### PROBLEMAS Y TAREAS
**1)** Responde estas preguntas según la columna de Adela Celorio:
(a) ¿Qué nombre le puso la narradora al patito que tuvo de niña?
(b) ¿Cómo se llama la perra que apareció con el patito de los niños en el hocico?
(c) ¿Entre qué horas de la noche llega el momento en que la narradora se dice que se ha ganado el derecho a descansar?
**2)** Transcribe sin cambios el fragmento de la columna de Adela Celorio que va desde "Adela Celorio |" hasta "ya conté aquí).", ambos incluidos.
**3)** Enumera todas las cremas que la narradora menciona aplicarse después de ponerse la piyama en la columna de Adela Celorio.

Adela Celorio |
Los niños ya no son lo que solíamos ser quienes estamos
hoy en la edad adulta, nos dice Adela
Celorio en su semanal colaboración para El
Siglo de Torreón, la escritora participa además en
publicaciones como El Universal y los medios de Grupo
Reforma.
Por irrevocable renuncia de mi menordomo, la cena
familiar de esta semana tuvo que hacerse en la casa de mi hija, donde sus niños
celebraban con gran entusiasmo la llegada de un patito bebé. "Lo
rescatamos porque estaba casi moribundo", me explicaron los chiquitos. Me
pareció oportuno platicarles una vieja historia (que alguna vez ya conté aquí).
Hace algunos cientos de años yo también tuve un patito. Una borla de plumas
amarillas que papá me puso en las manos, y que yo, pequeña madrecita, lo nombré
Cricrí, lo alimenté con moronas de pan y compartí con él mi limonada. Muy
abrazadito, por la noche lo dormí conmigo. A la mañana siguiente amaneció muy
tieso y no quiso abrir los ojos. Corrí a pedir ayuda a papá quien solo de verlo
dio el parte. "Cricrí está muerto", dijo. "Sí, pero yo quiero
que ya despierte, lloriqueé". "Está muerto", repitió papá.
"¿Qué es eso de estar muerto?", pregunté. "Pues es esto, no
abrir los ojos y no despertar nunca más". Para entonces yo ya era un
charquito de lágrimas y mocos y para consolarme, tomándome de la mano me llevó
al jardín: "ven, dijo, vamos a enterrarlo y le haremos un funeral".
¿Qué es funeral?, pregunté mientras él se aplicaba a escarbar un agujero en la
tierra blanda del arriate de un rosal. Depositó ahí a mi criatura que ni
pestañeó. "Jesús de Veracruz/ que Cricri se vaya al cielo de los patos.
Amén", rezó papá dando por terminado el asunto, aunque yo todavía lloré
algunas horas más. En la mesa, los niños ya impacientes agradecieron el fin de
mi relato para atender los mensajes de sus celulares, y la cena siguió su
curso. Aún no llegábamos al postre cuando apareció la Pepa -que es una perra
muy arpía- con el patito de los niños en el hocico. La conmoción duró sólo unos
minutos porque el padre de los chiquitos tomó el cadáver que como un trofeo le
ofrecía la Pepa, y sin ningún miramiento lo arrojó a la basura sin funeral y
sin nada. No hubo compasión ni lágrimas porque para los niños de hoy, la muerte
es cosa de del diario.
Desde que Dios amanece reciben por sus artilugios
toda clase de información, videos incluidos, de balaceras y muertes en el
momento mismo en que están sucediendo. Terroristas, delincuencia organizada y
desorganizada. Psicópatas armados que sin razón balean a sus compañeros de
escuela y Zombis que se alimentan de vísceras y cerebros humanos. Después de
todo eso ¿a qué niño puede escandalizarle la muerte de un patito? Después de
cenar, el Querubín y yo volvimos a casa, y aunque soy incansable, siempre llega
el momento entre las once y las doce de la noche, en que me digo a mí misma: mí
misma, hoy por hoy, te has ganado el derecho a descansar. Bajo entonces la escalera
para revisar que las puertas queden bien cerradas y aprovecho para echar la
ropa a la lavadora. Recojo los periódicos que mi Querubín deja regados por los
suelos y programo la cafetera. Después de ponerme la piyama y aplicarme
cualquier crema que me quede a mano: rejuvenecedora, rellenadora de arrugas,
quitamanchas, la de ojos, la del cuello, la de codos, la de manos, la de pies…
y ahora sí, a descansar.

### BLOQUE DE DATOS
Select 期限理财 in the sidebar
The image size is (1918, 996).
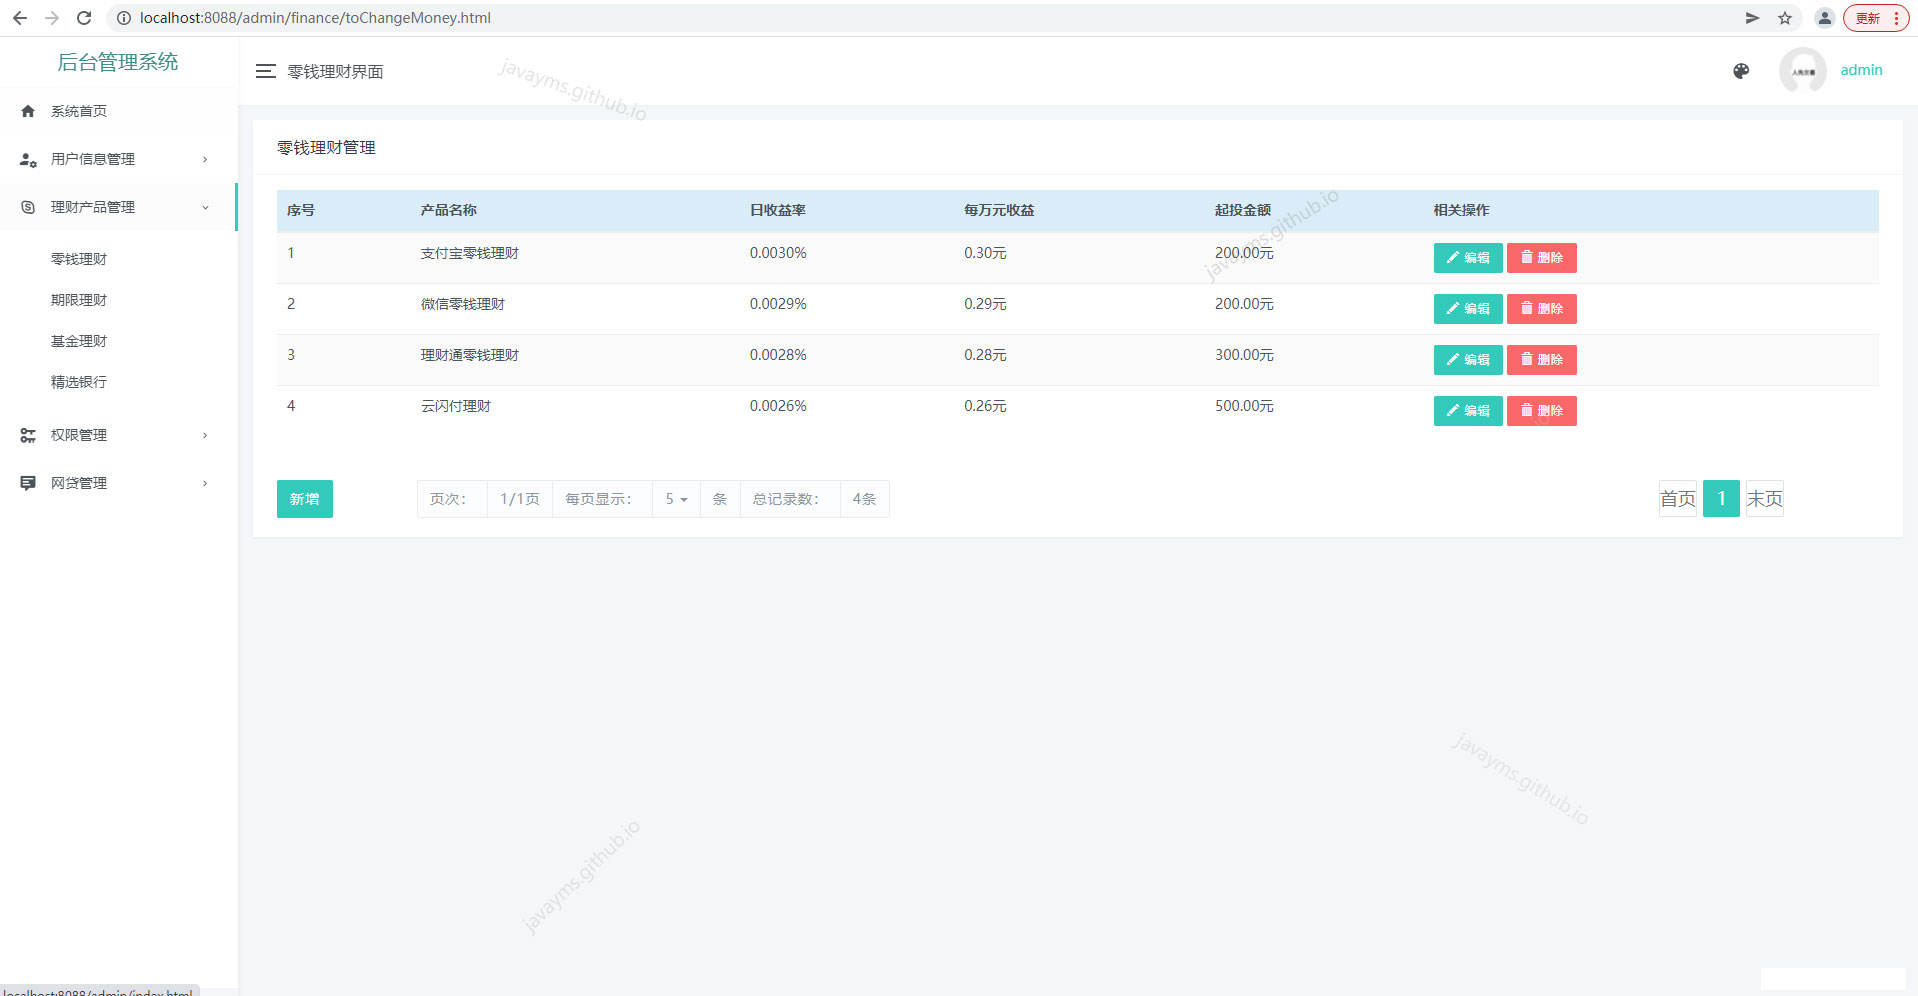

### SOLUCIONES
**1)**
(a) Cricrí.
(b) La Pepa.
(c) Entre las once y las doce de la noche.

**2)**
Adela Celorio |
Los niños ya no son lo que solíamos ser quienes estamos
hoy en la edad adulta, nos dice Adela
Celorio en su semanal colaboración para El
Siglo de Torreón, la escritora participa además en
publicaciones como El Universal y los medios de Grupo
Reforma.
Por irrevocable renuncia de mi menordomo, la cena
familiar de esta semana tuvo que hacerse en la casa de mi hija, donde sus niños
celebraban con gran entusiasmo la llegada de un patito bebé. "Lo
rescatamos porque estaba casi moribundo", me explicaron los chiquitos. Me
pareció oportuno platicarles una vieja historia (que alguna vez ya conté aquí).

**3)** Rejuvenecedora, rellenadora de arrugas, quitamanchas, la de ojos, la del cuello, la de codos, la de manos y la de pies.